株式会社博報堂(東京都港区、代表取締役社長:水島正幸)と株式会社博報堂プロダクツ(東京都江東区、代表取締役社長:江花昭彦)によるVR・ARの最先端技術を有する専門ファクトリーhakuhodo-VRARは、大本山建仁寺(京都市東山区)と2017年7月より、国宝「風神雷神図屏風」を題材に、日本マイクロソフト株式会社と連携し、同社のMixed Reality(複合現実、以下MR)技術を使って「体験する」ことをテーマに共同研究を進めて参りました。
この度、第一弾となるMRコンテンツが完成し、「MRミュージアム in 京都」という今までにない文化財の鑑賞体験を、期間限定で一般公開することが決定いたしましたのでお知らせいたします。
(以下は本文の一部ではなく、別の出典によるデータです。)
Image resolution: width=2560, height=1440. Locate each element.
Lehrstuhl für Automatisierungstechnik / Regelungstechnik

今回「MRミュージアム」の第一弾として完成した作品では、約10分の複合現実を体験できます。体験者は『Microsoft HoloLens』を着用し、現実の屏風(複製)と3Dグラフィックを融合した新たな世界に誘われます。案内役は「風神雷神図屏風」を熟知する実際の建仁寺の僧侶。マイクロソフトのMR専用3D撮影スタジオである「Microsoft Mixed Reality Capture Studios」を日本のプロジェクトとして初めて利用し、3D撮影された僧侶が、俵屋宗達の制作意図や作品に込められた願いを解き明かしていきます。体験者は雷や雨、緑豊かな大地、壮大な宇宙空間など躍動感あふれる描写とストーリーに入り込みます。さらに作品には、宗達に影響をうけて描かれた尾形光琳の「風神雷神図屏風」や、酒井抱一ら琳派による別の「風神雷神図屏風」作品が登場するなど、学習できるレファレンス場面も組みこんでおります。
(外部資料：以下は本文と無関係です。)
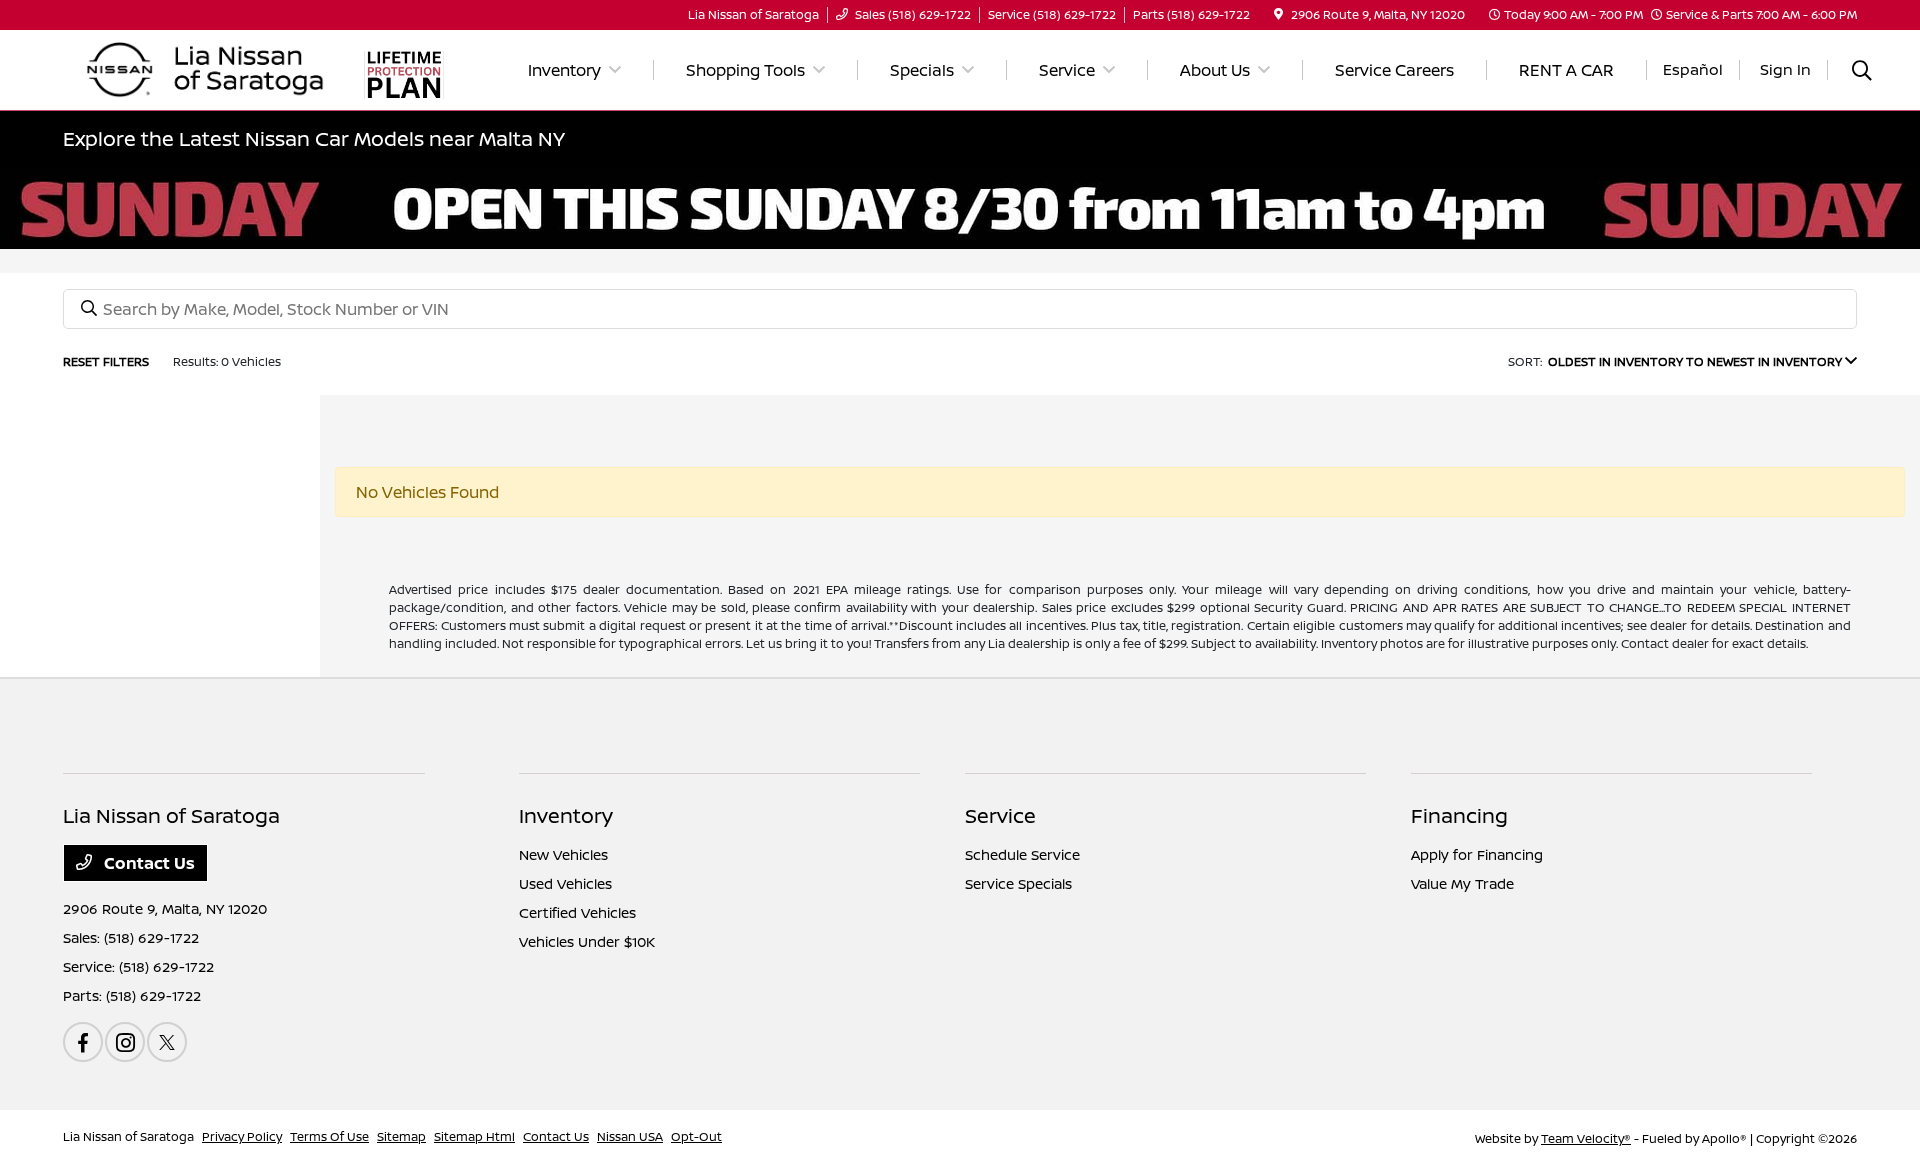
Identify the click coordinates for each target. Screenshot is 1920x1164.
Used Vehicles (565, 883)
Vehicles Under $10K (587, 941)
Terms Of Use (329, 1136)
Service (1000, 815)
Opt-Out (696, 1136)
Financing (1459, 815)
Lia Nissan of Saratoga (128, 1136)
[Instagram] (125, 1042)
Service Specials (1018, 883)
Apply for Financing (1477, 854)
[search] (1862, 72)
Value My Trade (1462, 883)
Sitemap (401, 1136)
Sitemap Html (474, 1136)
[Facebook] (83, 1042)
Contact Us (147, 863)
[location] (1278, 14)
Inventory (566, 815)
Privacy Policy (242, 1136)
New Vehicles (563, 854)
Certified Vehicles (577, 912)
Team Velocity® (1586, 1138)
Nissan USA (630, 1136)
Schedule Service (1022, 854)
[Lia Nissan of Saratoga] (206, 68)
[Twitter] (167, 1042)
この「MRミュージアム in 京都」の体験は、大本山建仁寺と京都国立博物館にて、期間限定で一般公開いたします。
(詳細は添付PDFをご覧ください。)

hakuhodo-VRARでは、この新たな文化財体験の技術を、生活者の文化体験を豊かにする意義ある活動と位置づけ、関連する観光・教育・文化産業分野の多様なパートナーと連携し、複合現実でひろがる、新たな体験コミュニケーション創出を推進してまいります。
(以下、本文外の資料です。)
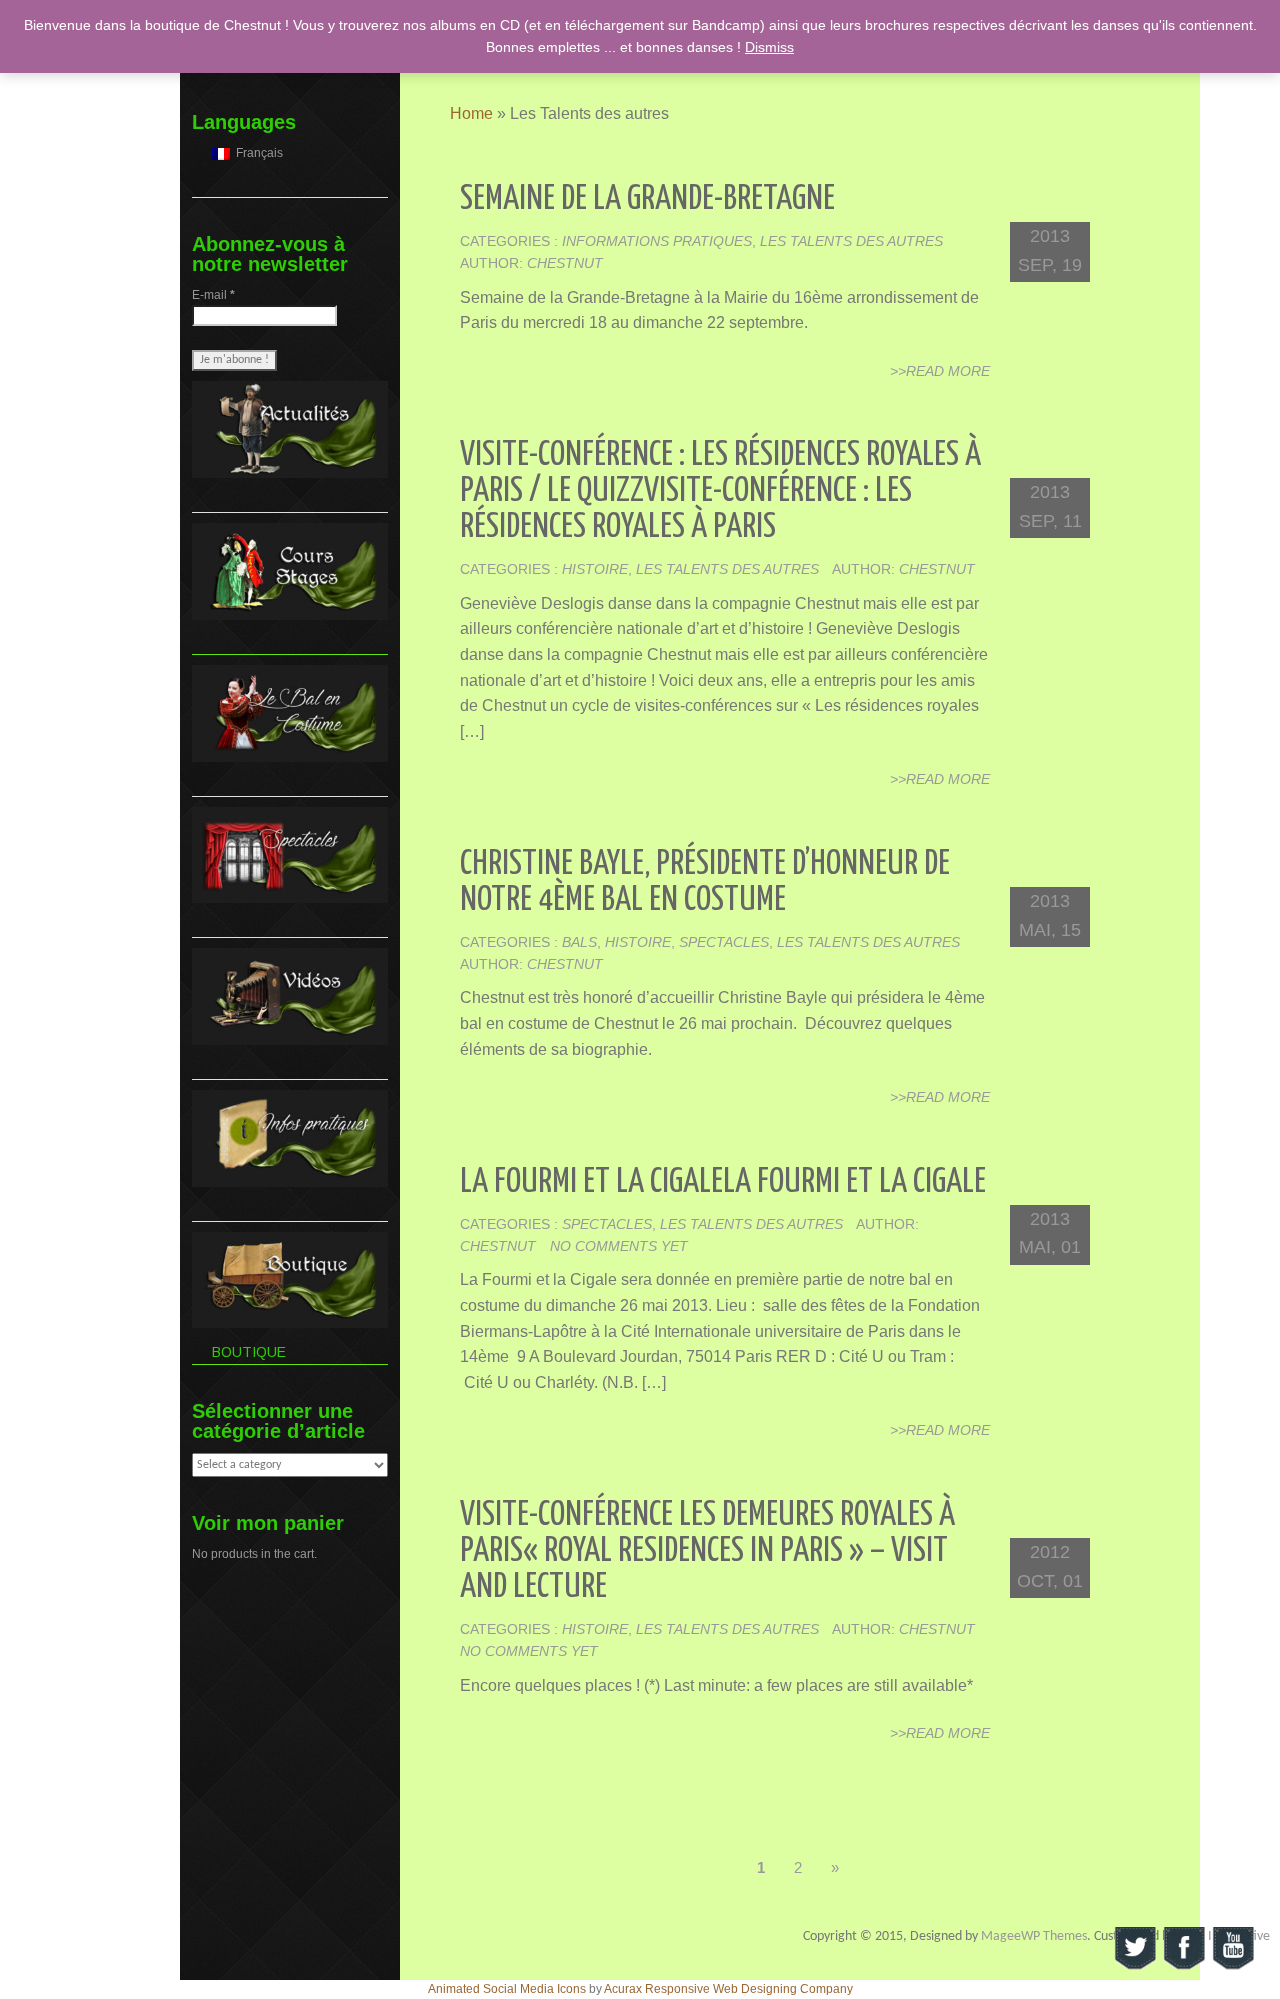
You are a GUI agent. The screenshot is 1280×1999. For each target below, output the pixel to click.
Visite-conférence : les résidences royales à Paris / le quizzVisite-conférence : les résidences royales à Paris (720, 491)
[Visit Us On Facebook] (1183, 1947)
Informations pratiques (657, 241)
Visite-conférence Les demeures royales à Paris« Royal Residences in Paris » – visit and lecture (707, 1551)
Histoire (595, 569)
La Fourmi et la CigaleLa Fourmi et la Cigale (723, 1182)
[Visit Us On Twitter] (1134, 1947)
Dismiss (769, 47)
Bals (579, 942)
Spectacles (724, 942)
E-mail (213, 295)
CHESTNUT (565, 263)
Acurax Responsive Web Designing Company (728, 1989)
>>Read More (940, 371)
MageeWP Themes (1034, 1936)
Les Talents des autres (851, 241)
またhakuhodo-VRARでは、この技術を今後ショールームや展示会、プレゼンテーションなど企業コミュニケーションの領域にも応用しMR活用における「スペース・エクスペリエンス事業」(商標登録出願中)としてビジネス展開を行ってまいります。

Mixed Reality*: Microsoft HoloLensなどを用いて、現実世界の上に3Dグラフィックを出現、融合させる新しいデジタル技術。今後教育や観光、医療、製造、建設などへの活用が期待されている。